Intersecting Spatial-Environmental Perspectives with Urban Health

I Life-Worlds of Women Vendors: A Global Scan

A Transnational Discourse on Gender

Women in the Global South, particularly poor women, have been rendered invisible in urban theory. Peake (2016), who identifies as a feminist geographer, brings to light how dominant urban scholars marginalize the positionality of women in their analyses of cities and regions. She gives examples of contemporary and classic texts, like Amin and Thrift’s Cities: Reimagining the Urban (2002), which offers a comprehensive and global survey of urban conditions while completely ignoring issues of gender. Peake also points out that in the classic text by Manuel Castell The City and the Grassroots, women are present in the beginning but soon fade out by the end of the book, implying their minimal role in theory development. I mention these two books because they are considered pillars of urban theory, and are cited continually in publications that cover spatial issues in cities. Even Lefebvre’s Production of Space reinforces my belief that many of these classic Western texts regard cities only as theoretical objects of study. I deem these “musings” as overly abstract with limited practical application to making a difference in women vendors’ lives.

To situate women vendors in the world, it is first important for Western researchers and practitioners, including feminist scholars, to change their ways of looking at poor women in the Global South as subjects in need of development and enlightenment. Parnell and Robinson’s (2013) article is an example of a post-neoliberal insight into urban planning for cities in the Global South by women in the Global North. Although long overdue, this approach is still lacking and inadequate. A truly beneficial approach would be to engage more fully with the women’s lived experiences, everyday struggles, and priorities for living and working, and “to seek an understanding of the complex macro- and microcosms upon which the vast majority of the world’s urban working poor pin their hopes and dreams” (Peake, 2016, p. 225). Global-conscious urban feminists suggest that a collective theory production, or praxis for that matter, is required to understand women across cultures. This entails not only collecting data and writing about poor women, but exerting effort to breakdown the stratified distinction between theory and method (Lock-Swarr and Nagar, 2010). In other words, women must be involved in knowledge production. A critical transnational feminist praxis is put forth as an intellectual activity that involves setting comparative urban agendas and new creative methodologies, engaging in participatory dialogues that lead to open-ended ways of producing knowledge that is tentative, fluid, and likely to change (Lock-Swarr and Nagar, 2010; Robinson, 2011). By focusing on the everyday lives and struggles of women across cultures, transnational feminists can ensure that urban theory does not discount poor women in the conversation.

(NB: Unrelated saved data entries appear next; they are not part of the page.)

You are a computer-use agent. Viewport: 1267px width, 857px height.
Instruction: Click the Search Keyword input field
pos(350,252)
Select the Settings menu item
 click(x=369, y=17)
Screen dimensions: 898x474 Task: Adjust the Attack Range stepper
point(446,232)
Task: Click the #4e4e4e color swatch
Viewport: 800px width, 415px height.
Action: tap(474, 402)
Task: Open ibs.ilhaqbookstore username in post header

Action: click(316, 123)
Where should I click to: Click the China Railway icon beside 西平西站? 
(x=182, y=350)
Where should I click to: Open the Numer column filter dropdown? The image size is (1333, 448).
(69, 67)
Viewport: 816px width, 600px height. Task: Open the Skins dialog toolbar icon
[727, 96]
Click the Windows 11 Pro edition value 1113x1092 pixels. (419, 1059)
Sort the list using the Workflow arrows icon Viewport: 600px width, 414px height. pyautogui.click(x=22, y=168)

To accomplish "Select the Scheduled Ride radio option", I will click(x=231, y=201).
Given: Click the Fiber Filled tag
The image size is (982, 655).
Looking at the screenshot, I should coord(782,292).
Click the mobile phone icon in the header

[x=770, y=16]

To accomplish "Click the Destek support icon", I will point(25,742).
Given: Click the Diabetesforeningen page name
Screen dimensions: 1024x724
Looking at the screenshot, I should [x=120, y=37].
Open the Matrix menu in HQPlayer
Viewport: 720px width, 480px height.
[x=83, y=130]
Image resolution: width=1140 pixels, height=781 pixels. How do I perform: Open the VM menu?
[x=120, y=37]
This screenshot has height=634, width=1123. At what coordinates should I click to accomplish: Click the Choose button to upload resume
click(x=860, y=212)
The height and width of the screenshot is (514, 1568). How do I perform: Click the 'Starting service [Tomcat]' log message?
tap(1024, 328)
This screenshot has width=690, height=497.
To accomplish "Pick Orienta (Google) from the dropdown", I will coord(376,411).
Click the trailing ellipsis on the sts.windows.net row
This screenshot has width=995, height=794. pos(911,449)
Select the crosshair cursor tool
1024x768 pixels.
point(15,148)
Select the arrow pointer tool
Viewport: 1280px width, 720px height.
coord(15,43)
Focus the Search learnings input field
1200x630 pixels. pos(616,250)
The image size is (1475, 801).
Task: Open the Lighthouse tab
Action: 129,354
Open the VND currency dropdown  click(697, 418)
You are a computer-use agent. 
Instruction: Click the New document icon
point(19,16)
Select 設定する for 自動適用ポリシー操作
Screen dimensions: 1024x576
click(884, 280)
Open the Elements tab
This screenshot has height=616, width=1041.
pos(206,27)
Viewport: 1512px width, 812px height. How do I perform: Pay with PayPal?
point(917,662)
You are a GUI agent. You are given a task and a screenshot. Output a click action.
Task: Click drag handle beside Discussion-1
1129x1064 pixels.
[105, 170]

To reiterate, the need to embrace pluralism in the study of Asian cities and the women vendors who occupy their spaces encompasses the validation of case studies as legitimate research material. Nunez (1993) qualifies the use of such case studies for a small number of seven interviewees in her analysis. In an apologetic tone, she justifies her approach by “trying to keep a balance between a minimum account of women’s experiences and the development of their narratives” (Nunez, 1993, p. 75). In my decolonizing journey, the reading of places requires a constant reminder that I do not have to engage in a positivist view to validate research studies. In other words, knowledge that comes from research does not have to be generalizable in order for it to be valid. Celebrating pluralism and being comfortable in analyzing diverse experiences of women vendors and their distinct places is enough of a compelling research approach. For example, Nunez (1993) describes the lived realities of women who have been domesticated all their lives, migrate to the cities, and work for the first time. She narrates the experiences of their journeys, going from insecurity, shock of coming out into public spaces, and learning to survive on the streets. She then documents the results of their actions — autonomy and empowerment.

I tend to be cautious about supporting ideologies and arguments that deliver without rooting them in authentic experiences. If transnational feminists are able to recognize and acknowledge that they are theorizing and writing from a position of privilege, then I believe they are on track and should be accorded the right to formulate new and ground-breaking thoughts and methodologies to impact urban policies and practices. To me, non-researchers of the place have to undergo an honest and deep reflective process in order to represent the voices of poor women. I would also add that if scholars are sincere about taking on the challenge of theorizing global-conscious feminism, they should be willing to start their own process of peeling the layers of biases engrained in their minds by Westerncentric and hegemonic ideologies. These women should be able to clear their heads of the “savior mentality” and “femplaining” as if women in the Global South are not competent to think and speak for themselves.